### PROVIDED RECORDS
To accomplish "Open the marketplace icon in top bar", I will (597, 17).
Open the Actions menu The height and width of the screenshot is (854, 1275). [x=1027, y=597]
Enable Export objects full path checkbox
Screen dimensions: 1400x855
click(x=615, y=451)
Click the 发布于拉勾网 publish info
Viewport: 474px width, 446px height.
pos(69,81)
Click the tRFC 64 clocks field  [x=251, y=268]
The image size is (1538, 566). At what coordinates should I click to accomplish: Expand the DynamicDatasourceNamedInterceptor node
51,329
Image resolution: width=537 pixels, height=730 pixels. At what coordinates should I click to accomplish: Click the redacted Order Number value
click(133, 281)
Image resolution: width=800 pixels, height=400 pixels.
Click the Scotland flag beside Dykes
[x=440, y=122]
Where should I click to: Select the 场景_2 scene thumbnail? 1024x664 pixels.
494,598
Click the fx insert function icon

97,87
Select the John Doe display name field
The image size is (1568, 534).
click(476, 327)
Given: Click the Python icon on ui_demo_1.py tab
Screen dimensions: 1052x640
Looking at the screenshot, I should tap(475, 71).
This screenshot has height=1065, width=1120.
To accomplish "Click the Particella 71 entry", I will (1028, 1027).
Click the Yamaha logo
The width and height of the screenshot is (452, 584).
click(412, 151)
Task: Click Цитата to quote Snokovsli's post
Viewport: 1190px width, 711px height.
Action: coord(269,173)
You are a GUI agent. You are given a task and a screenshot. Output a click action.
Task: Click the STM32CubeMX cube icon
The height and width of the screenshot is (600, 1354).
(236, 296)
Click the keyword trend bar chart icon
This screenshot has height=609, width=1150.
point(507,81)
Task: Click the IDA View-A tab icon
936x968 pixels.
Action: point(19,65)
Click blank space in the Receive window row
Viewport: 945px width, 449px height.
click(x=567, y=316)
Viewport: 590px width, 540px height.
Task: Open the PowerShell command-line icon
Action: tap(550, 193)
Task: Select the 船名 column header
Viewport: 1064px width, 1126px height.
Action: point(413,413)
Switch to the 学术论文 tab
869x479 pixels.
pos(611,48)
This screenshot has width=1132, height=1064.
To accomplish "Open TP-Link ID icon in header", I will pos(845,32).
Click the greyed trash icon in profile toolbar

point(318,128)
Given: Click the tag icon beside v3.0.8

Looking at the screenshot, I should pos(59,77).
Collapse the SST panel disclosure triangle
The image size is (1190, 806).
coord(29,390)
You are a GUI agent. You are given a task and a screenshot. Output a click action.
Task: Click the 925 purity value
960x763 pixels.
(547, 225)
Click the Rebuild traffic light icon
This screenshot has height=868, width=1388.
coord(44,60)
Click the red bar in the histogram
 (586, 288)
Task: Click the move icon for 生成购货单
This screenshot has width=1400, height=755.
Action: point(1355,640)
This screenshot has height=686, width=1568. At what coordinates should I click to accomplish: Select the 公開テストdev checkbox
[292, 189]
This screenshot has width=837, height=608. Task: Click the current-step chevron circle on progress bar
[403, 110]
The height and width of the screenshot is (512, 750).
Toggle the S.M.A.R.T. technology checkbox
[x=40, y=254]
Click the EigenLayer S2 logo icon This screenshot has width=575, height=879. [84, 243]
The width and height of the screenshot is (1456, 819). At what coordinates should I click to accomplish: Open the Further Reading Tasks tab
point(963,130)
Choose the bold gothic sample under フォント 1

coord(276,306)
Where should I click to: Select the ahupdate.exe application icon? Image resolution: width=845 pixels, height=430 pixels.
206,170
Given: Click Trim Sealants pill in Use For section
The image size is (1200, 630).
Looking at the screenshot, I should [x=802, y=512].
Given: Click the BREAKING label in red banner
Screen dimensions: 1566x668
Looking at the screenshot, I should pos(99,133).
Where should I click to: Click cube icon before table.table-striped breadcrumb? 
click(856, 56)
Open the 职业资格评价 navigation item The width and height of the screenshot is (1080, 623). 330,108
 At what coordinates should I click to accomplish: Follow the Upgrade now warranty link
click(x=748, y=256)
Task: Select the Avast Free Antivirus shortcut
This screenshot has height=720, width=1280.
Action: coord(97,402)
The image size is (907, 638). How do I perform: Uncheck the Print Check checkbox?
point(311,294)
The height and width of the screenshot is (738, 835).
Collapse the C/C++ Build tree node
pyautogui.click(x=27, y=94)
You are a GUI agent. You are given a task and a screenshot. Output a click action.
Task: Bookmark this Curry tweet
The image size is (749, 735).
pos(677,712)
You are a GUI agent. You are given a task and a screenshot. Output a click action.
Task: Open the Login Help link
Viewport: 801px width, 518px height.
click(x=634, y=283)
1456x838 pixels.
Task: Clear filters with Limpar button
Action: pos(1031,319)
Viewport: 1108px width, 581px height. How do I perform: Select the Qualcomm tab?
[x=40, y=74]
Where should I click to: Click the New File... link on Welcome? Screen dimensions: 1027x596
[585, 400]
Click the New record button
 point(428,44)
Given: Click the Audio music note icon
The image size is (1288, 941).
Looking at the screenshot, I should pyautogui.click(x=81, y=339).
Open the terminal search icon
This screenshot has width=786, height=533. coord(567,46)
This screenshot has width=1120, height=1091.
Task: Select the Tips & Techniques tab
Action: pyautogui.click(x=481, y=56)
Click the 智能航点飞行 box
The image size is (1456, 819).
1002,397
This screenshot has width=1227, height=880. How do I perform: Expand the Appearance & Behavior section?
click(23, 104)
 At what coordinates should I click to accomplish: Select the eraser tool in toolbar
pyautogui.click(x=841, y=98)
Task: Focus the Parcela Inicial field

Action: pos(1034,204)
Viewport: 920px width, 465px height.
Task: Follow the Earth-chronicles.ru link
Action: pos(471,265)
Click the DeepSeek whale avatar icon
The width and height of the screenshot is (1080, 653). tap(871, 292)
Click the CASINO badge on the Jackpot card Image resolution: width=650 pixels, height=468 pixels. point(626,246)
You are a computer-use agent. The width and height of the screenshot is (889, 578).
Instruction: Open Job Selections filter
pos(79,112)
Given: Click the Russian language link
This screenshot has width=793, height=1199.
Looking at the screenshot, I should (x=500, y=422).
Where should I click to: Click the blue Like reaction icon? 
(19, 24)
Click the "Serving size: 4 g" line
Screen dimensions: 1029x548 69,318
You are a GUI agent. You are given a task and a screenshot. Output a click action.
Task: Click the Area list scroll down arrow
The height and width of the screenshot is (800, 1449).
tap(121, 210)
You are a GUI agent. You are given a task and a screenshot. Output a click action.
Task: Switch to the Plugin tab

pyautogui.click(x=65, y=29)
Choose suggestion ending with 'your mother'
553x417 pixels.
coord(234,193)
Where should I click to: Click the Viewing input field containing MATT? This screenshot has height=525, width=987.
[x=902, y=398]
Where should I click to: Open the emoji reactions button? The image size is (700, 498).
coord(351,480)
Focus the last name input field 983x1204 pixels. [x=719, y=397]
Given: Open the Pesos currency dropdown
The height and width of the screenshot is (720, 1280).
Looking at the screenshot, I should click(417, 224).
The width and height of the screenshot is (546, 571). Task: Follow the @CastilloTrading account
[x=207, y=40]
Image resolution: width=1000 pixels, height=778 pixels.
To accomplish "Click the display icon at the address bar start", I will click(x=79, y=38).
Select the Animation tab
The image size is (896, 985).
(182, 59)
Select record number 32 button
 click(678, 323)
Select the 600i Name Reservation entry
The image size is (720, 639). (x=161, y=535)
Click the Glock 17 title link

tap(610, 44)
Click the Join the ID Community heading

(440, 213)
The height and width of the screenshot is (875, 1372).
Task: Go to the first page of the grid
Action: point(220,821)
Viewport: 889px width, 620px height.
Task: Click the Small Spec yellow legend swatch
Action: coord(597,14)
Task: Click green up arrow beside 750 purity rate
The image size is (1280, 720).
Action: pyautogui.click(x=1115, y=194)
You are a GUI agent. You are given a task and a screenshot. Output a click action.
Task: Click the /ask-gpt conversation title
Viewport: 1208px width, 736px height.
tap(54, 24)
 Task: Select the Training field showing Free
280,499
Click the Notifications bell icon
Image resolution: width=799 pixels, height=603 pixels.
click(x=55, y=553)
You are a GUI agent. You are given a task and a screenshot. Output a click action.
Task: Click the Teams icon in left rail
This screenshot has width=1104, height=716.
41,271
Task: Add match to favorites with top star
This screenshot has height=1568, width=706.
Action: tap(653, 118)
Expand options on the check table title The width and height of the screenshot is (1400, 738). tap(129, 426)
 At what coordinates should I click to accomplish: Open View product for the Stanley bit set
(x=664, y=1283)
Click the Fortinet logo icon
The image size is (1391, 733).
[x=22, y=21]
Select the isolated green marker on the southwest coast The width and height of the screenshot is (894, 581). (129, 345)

### EXERCISE BRIEF
Filter the entries by the string "purity" and copy each matching line.

### RESPONSE BOX
Task: Click the 925 purity value
Task: Click green up arrow beside 750 purity rate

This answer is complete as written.